The Communal Settlements

Submitted by Juan Conatz on December 23, 2010

Held in lower esteem within the ranks of the FAUD were the activities of the “Settlers Movement,” although there were individuals like the writer Theodor Plivier and Helmut Klose who enjoyed the respect of union members. [According to the FAUD], revolutionary class struggle could not be carried out through separation from the working class, but rather through class-aligned workplace organizations: the power of industrial monopolies could only be broken from within by the workers.

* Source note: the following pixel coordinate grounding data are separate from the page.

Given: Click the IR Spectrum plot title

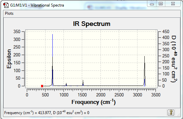Looking at the screenshot, I should tap(92, 24).
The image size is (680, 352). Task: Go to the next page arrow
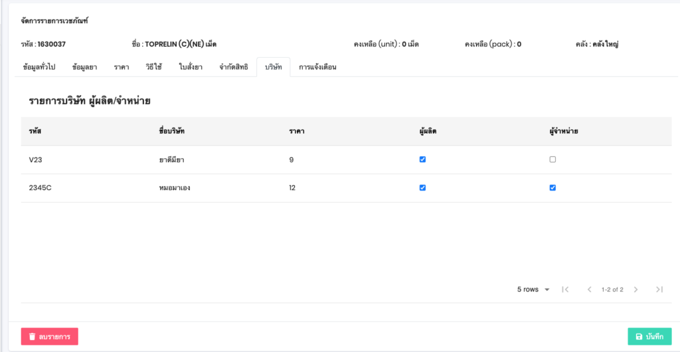[636, 290]
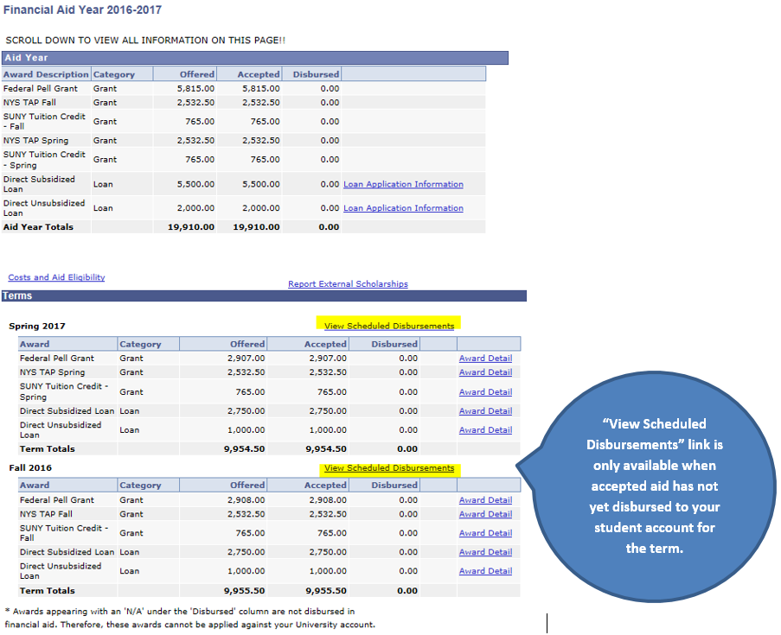Show Award Detail for SUNY Tuition Credit - Spring
Viewport: 781px width, 635px height.
pos(485,392)

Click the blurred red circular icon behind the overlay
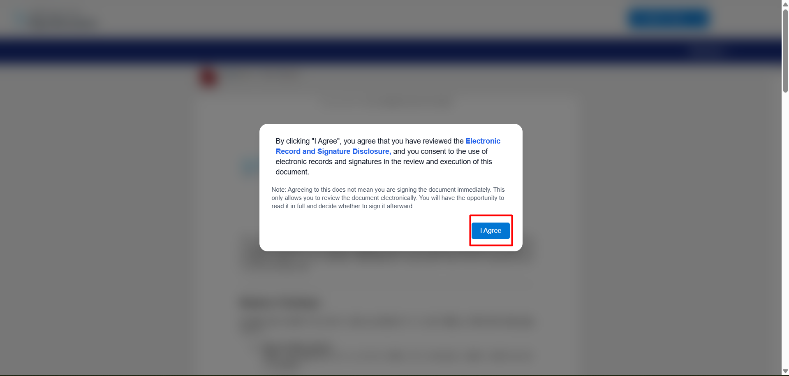pos(208,77)
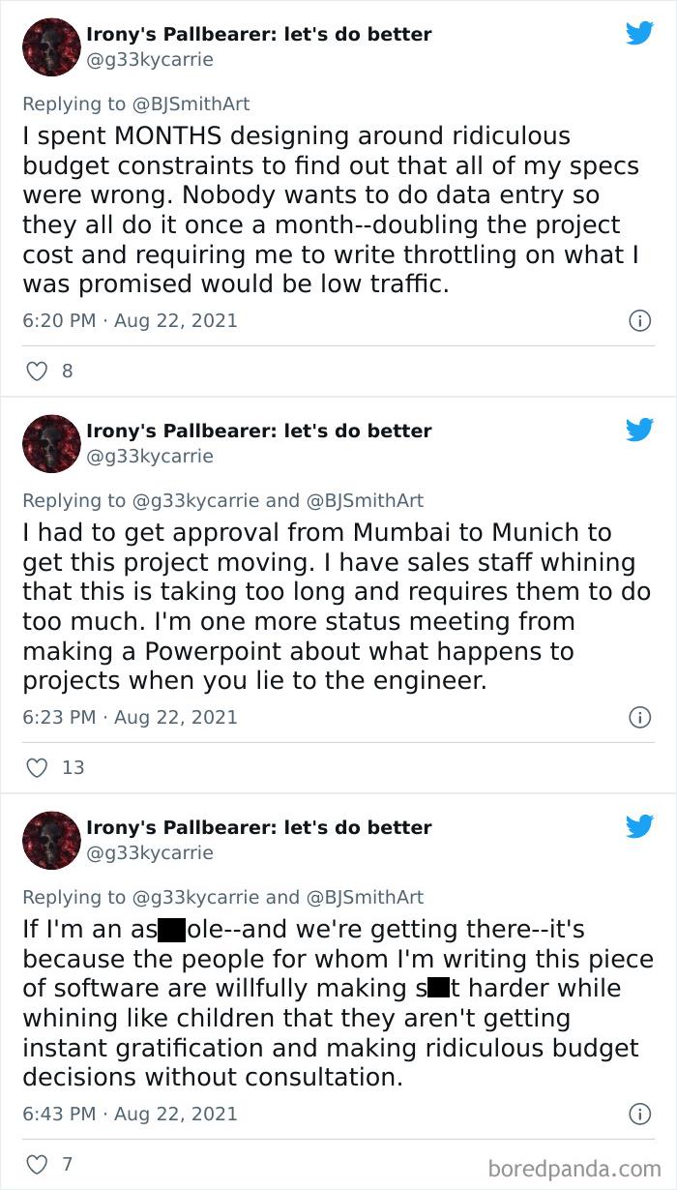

Settlements or communal associations were in contrast dependent on the goodwill of their capitalist competitors and thereby destined for failure.

Nevertheless, settlement projects were started throughout the territory of the Weimar Republic with the participation and help of syndicalists and anarchists. In the debate surrounding the “settlement question” one member of the editorial board of “Der Syndikalist” was even removed from his position, a result of his decision to publish further articles on the issue after it had been agreed that the paper would concentrate on workplace struggles. It was feared that the FAUD, as a fighting organization of the proletariat, would degenerate into a sect isolated from the general population. A number of these settlements were, in fact, founded by anarcho-syndicalists and were influenced by syndicalist ideas, among them the “Free Earth” communes in Düsseldorf and Stuttgart, and Barkenhoff, founded with the support of Heinrich Vogeler in Worpswede.